_Document excerpt_:
• • •
The document cites Texas Penal Code 39.02(a), Abuse of Official Capacity.
Texas Penal Code 39.02(a), Abuse of Official Capacity, for your reference and because I don’t trust nested links.
I kind of like “Abuse of Official Capacity”. It has a ring to it, though it doesn’t quite stir the soul in the same way “barratry” or “misprision” does.
And, once again, someone throws away their life and becomes a convicted felon over a relatively small amount of money. Seriously, dude, pay the darn bill. (Yes, yes, presumption of innocence, but according to the report, he’s pretty much confessed to the crime already, and is using the ‘nobody would have known about it if it wasn’t for those meddling auditors” defense.)
Ginger Baker, noted drummer.
Random thought: could Mr. Baker play “YYZ”?
Mr. Baker’s appearance behind the drum kit — flaming red hair, flailing arms, eyes bulging with enthusiasm or shut tight in concentration — made an indelible impression. So, unfortunately, did his well-publicized drug problems and his volatile personality.
Mr. Baker, who by his own count quit heroin 29 times, was candid about his drug and alcohol abuse in his autobiography, “Hellraiser,” published in Britain in 2009.
Got to give it to the man: he was persistent.
Lawrence put “Beware of Mr. Baker” on our big movie list. We actually want to watch this, but man! That is a hard movie to find: the DVD and Blu-Ray are “unavailable” from Amazon, and they do list it under “Prime Video” but it’s currently “unavailable” there as well. The movie’s website is apparently now owned by a domain squatter who uses it to advertise casinos, and we haven’t been able to check Netflix or Hulu (not being subscribers to either one).
Rip Taylor, comedian and game show guy.
Mr. Taylor was often confused with the character actor Rip Torn, who died in July.
This.
• • •
_Input data_:
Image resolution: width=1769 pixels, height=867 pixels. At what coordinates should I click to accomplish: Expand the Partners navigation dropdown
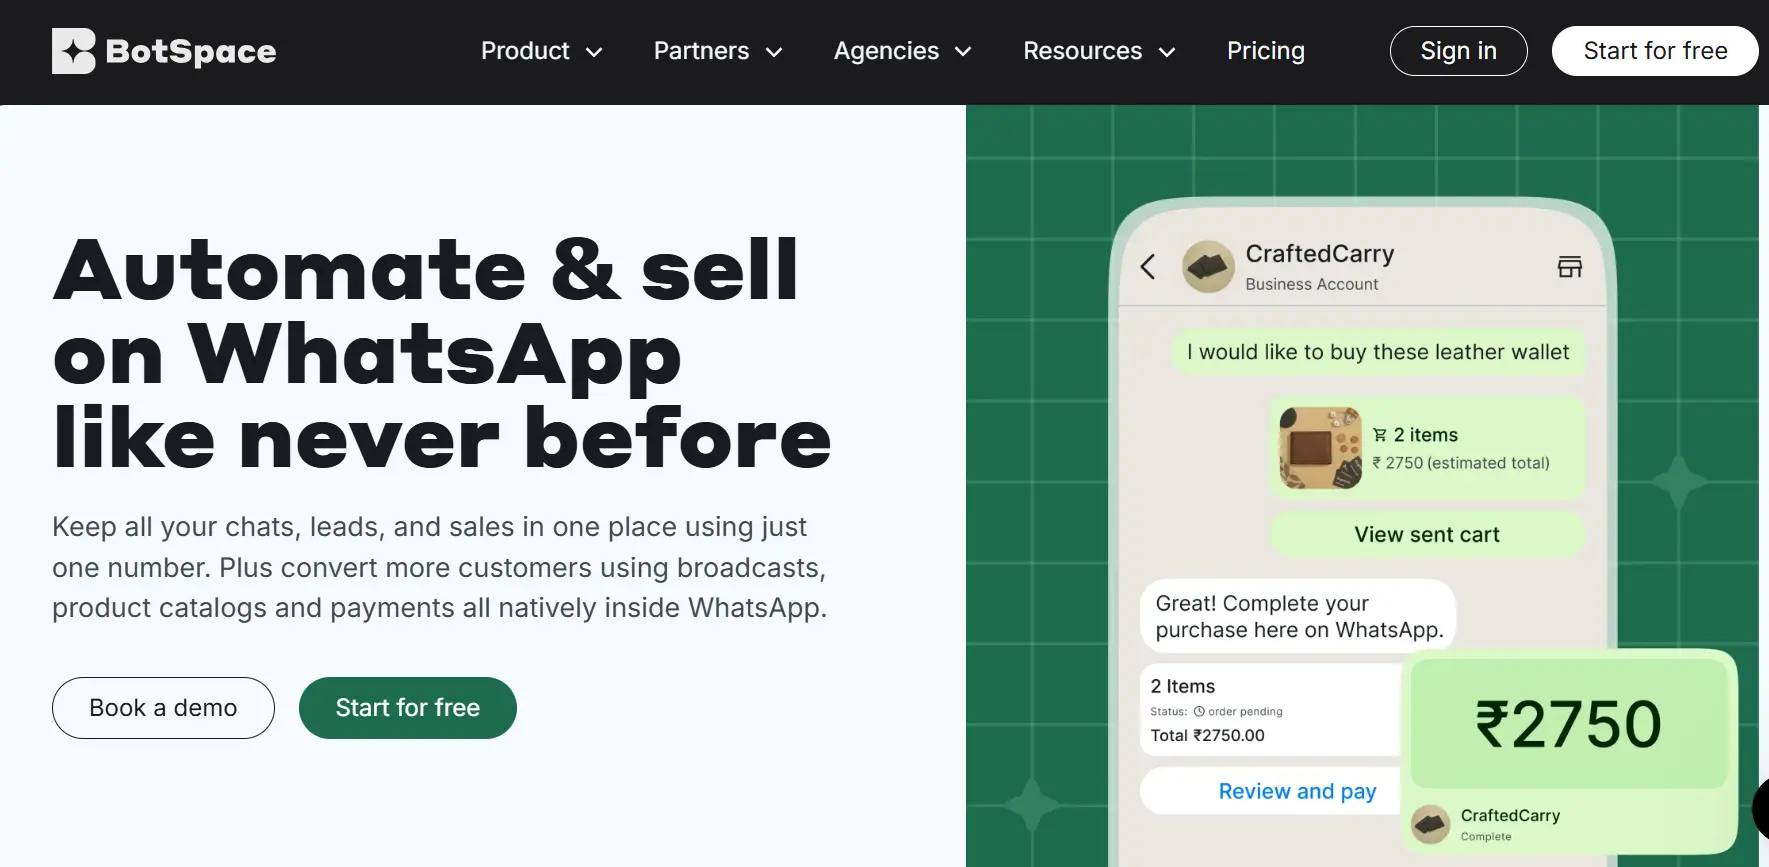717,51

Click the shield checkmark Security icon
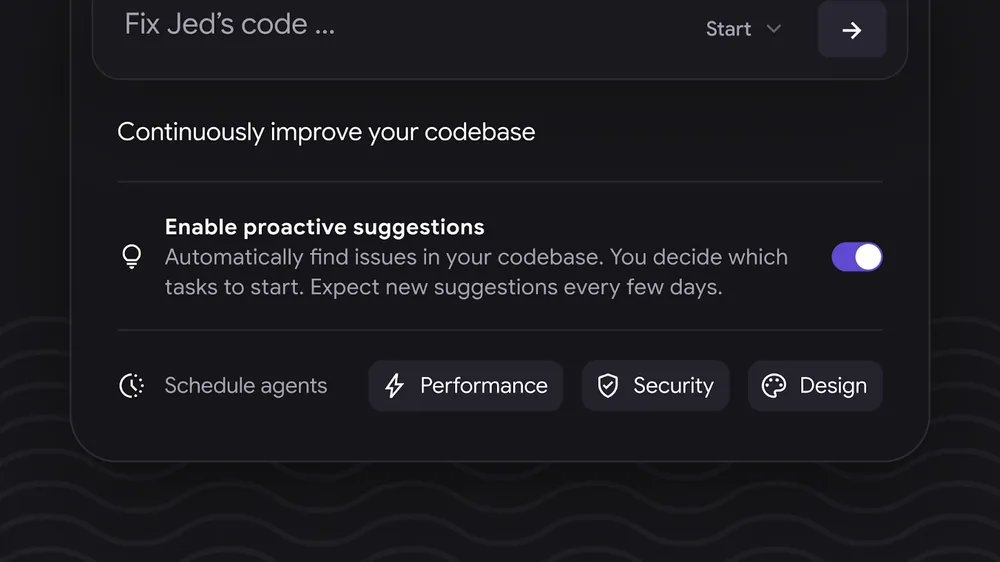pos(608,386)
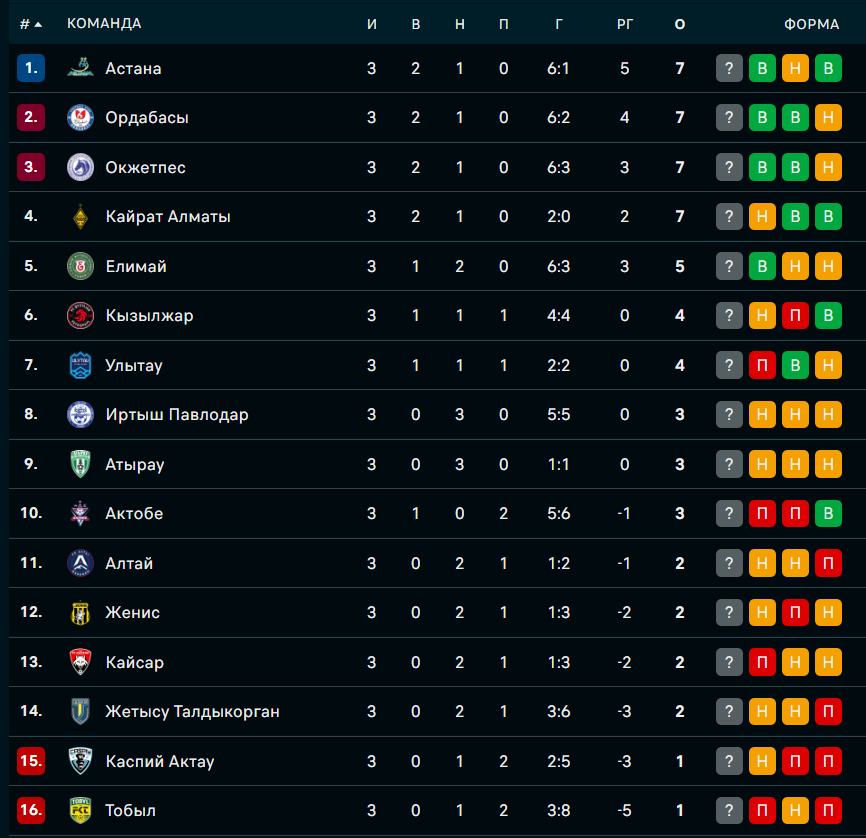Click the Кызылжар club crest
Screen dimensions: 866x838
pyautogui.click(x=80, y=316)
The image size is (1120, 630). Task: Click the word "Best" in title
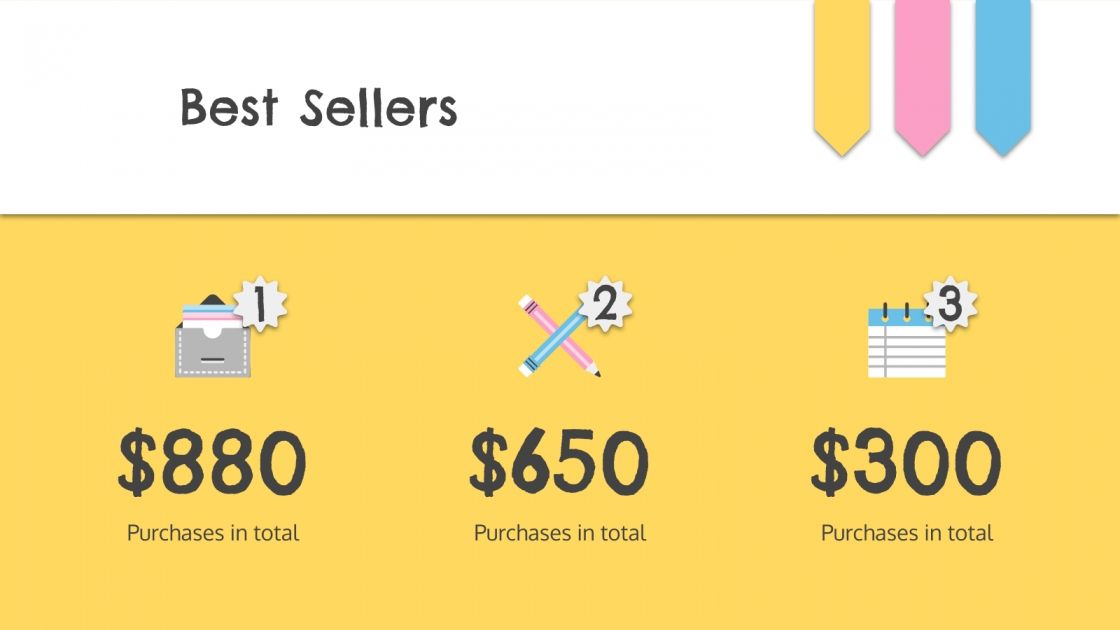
• • •
_Instructions to follow_: Could you output, verbatim, the part of the excerpt above that runs from "I kind of like" up to and including "Baker, noted drummer."?

_Answer for this exercise_:
I kind of like “Abuse of Official Capacity”. It has a ring to it, though it doesn’t quite stir the soul in the same way “barratry” or “misprision” does.
And, once again, someone throws away their life and becomes a convicted felon over a relatively small amount of money. Seriously, dude, pay the darn bill. (Yes, yes, presumption of innocence, but according to the report, he’s pretty much confessed to the crime already, and is using the ‘nobody would have known about it if it wasn’t for those meddling auditors” defense.)
Ginger Baker, noted drummer.